Saturday, February 10, 2007

Towards a 4-Star Raw Foods Cuisine


I wrote the following in 2001 and updated it in 2003. We've made some progress! We need to make some more!

Towards a 4-Star Raw Foods Cuisine


Whenever I mention my raw foods lifestyle to a non-raw friend or relative, despite my considerable enthusiasm, I'm usually met with a ho-hum response. In fact, I'd sure be surprised if some cooked foods eater reacted to my zeal with a hearty "Wow, I'm gonna start eating all raw now too!" It's not that I'm negative. It's just that I don't think that cooked foods eaters' lack of interest in trying something new is only because they're stuck in their habits.


The Challenge

I think the real problem is that we still don't have a 4-star raw foods cuisine. Sure, those of us who've been raw for a while (and who live in the right places) have enjoyed the rare raw restaurant, have savored the occasional amazing dish at a pot luck, and have been willing to order large salads--or gazpacho or guacamole (if we're lucky enough to find them)--at regular restaurants.
But unless a raw newbie lives in the handful of cities that have raw restaurants, that newbie is pretty much on his or her own. Let's face it: most people lack the time or motivation to be their own inventive chefs.


What We Need

It's for these very reasons that I'm calling for the following:

Let's have frozen banana and coconut "ice cream" kiosks in every shopping mall and neighborhood coffee bar;

Let's have dehydrateries alongside the bakeries found in every town;

Let's have raw food restaurants of every genre and stripe--from fast food casual to romantic hideaways to arty minimalist venues; places that can accommodate large parties, families, or just one or a few.

Let's have raw restaurants with community tables so that those dining alone can meet others; and restaurants of every ethnic specialty; and retro diners complete with mini-jukeboxes in every booth.

Let's have raw vegan restaurants in malls, large and small cities, in business districts and downtown areas, at theme parks and other tourist attractions, and even at sports stadiums and on highways.

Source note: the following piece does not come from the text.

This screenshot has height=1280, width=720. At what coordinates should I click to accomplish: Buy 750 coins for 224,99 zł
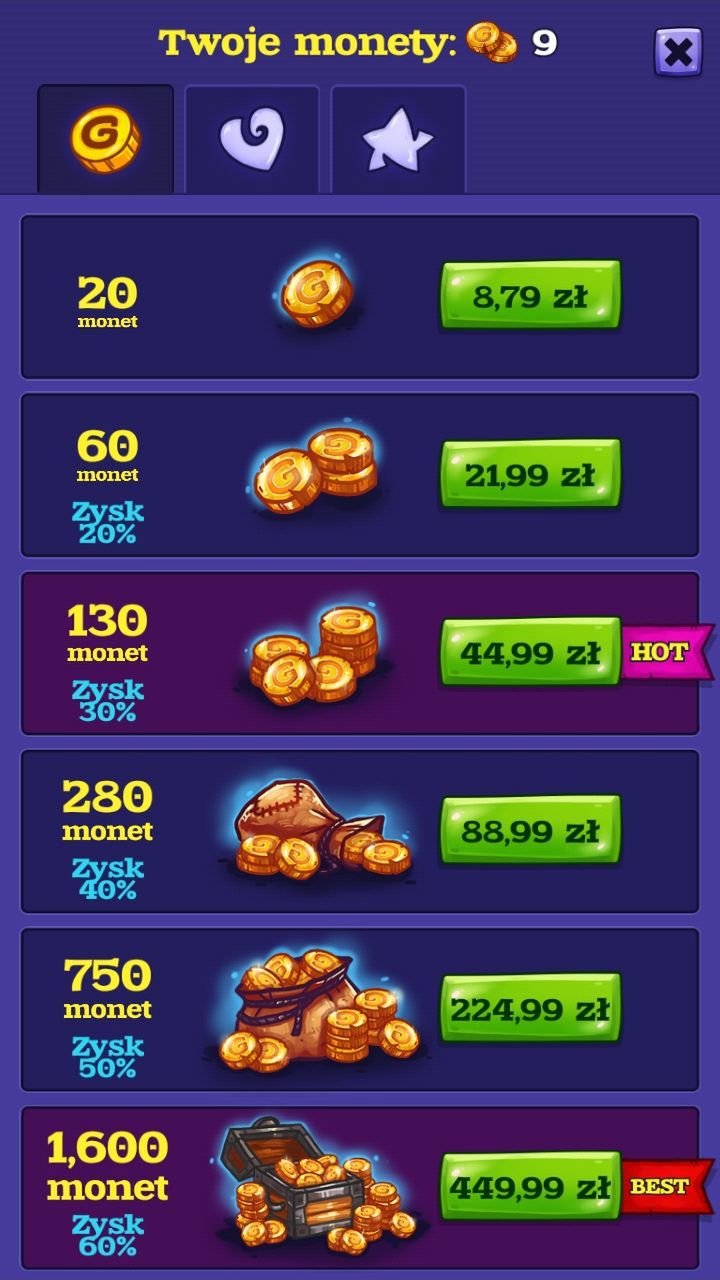pyautogui.click(x=530, y=1008)
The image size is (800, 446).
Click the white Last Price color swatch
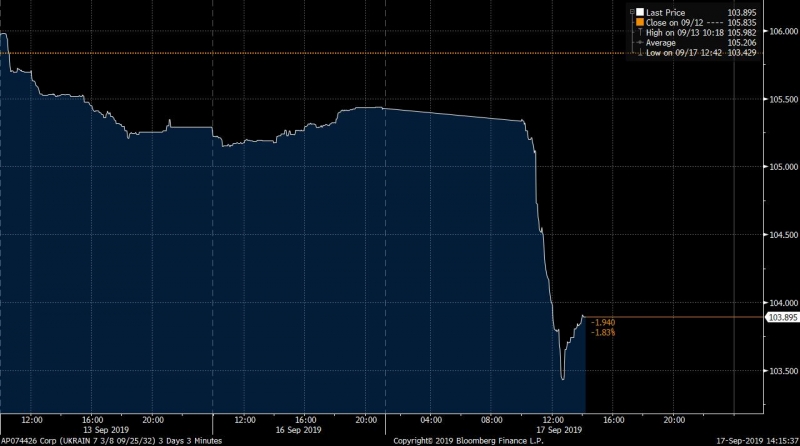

Let's have raw vegan takeout items in the giant and small markets people frequent.

Let's have raw snacks at movie theater concession stands.

TV

Let's have national recipe contests sponsored by the date growers', the coconut growers', and the dehydrator manufacturers' associations, with the winners appearing on Good Morning America and the Today Show.

Let's have several regular raw foods shows on the Food Network--no, why stop there? Let's have our very own Raw Foods Channel.

Let's have contests in which architects, industrial designers and raw foods chefs put their heads together to design the perfect home kitchen for the raw foods family, complete with noiseless power blenders and electric gadgets that can open young coconuts as easily as can openers remove the tops of cans.

Let's have raw foods delivery-mobiles that are as common as pizza vans and neighborhood ice cream trucks.

Let's have chefs conjure amazing replications of old standards like pizza, French bread, bagels with cream cheese and lox, cheese knishes, and pretzels; raw analogues that even cooked food addicts will crave.

Let's have retailers who go out of their way to bring more exotic produce (like white sapotes) and more varieties of local produce to the market. When you consider how many fruits and vegetables there are in the world, it's a culinary crime that we get to taste so few.

Raw is Good

We who eat raw foods know beyond a doubt how good they are for the body and the spirit, for beauty, youthfulness, strength, leanness, health and longevity. It's time for us to really put our money where out mouths are and take this to the streets! Let's have a 4-star cuisine raw foods revolution now!